Reliable bird netting for blueberries must use a mesh size of 3/4 inch (19mm) or finer, with 16mm (0.63″) being the gold standard to exclude persistent starlings and most songbirds.
Watching your blueberry crop vanish to birds is one of the most frustrating moments in a home garden or small farm. The fix is straightforward, but the wrong mesh size or a rushed installation will cost you a season’s harvest. The netting decision comes down to two numbers: 3/4″ (19mm) for standard overhead enclosures and 16mm (0.63″) for high-risk sites with starlings or smaller songbirds. Here is exactly what to buy, how to frame it, and how to keep birds from finding a single gap.

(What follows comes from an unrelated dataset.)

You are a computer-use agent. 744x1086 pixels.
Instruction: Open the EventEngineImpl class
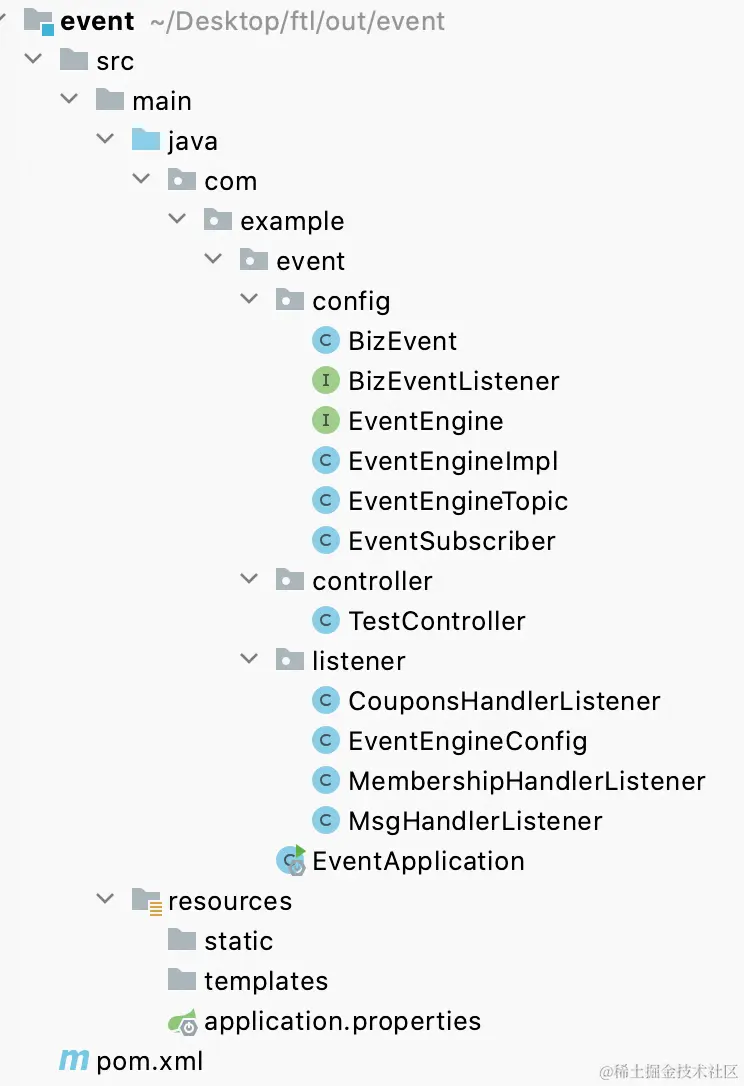pos(453,461)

The Mesh Sizes That Actually Stop Blueberry-Eating Birds
The opening size of your netting is the single most critical variable. Most species that devastate blueberries — robins, catbirds, song sparrows — are excluded by 3/4″ mesh. Starlings, which are both efficient and persistent, require a smaller opening. The table below sorts the common sizes by what they stop and where they work best.

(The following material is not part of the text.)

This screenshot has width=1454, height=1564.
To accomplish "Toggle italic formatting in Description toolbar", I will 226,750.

| Mesh Size | Birds Excluded | Best Use |
|---|---|---|
| 1/4″ (6mm) | All birds | Draping individual plants; may restrict beneficial insect pollination |
| 16mm (0.63″) | Starlings, robins, songbirds, sparrows | High-pressure sites; gold standard for conventional blueberry netting |
| 3/4″ (19mm) | Most blueberry-eating birds except smallest songbirds | Standard overhead enclosures; optimal balance of airflow and pollination |
| 25mm x 25mm | Large birds only (jays, crows) | Not recommended for blueberries; smaller birds slip through |
| 19mm x 19mm | Most songbirds | Acceptable for low-pressure sites |
Why 3/4″ Is The Standard And 16mm Is The Threshold
When starlings are present or the bird pressure is especially heavy, dropping to 16mm provides an extra safety margin.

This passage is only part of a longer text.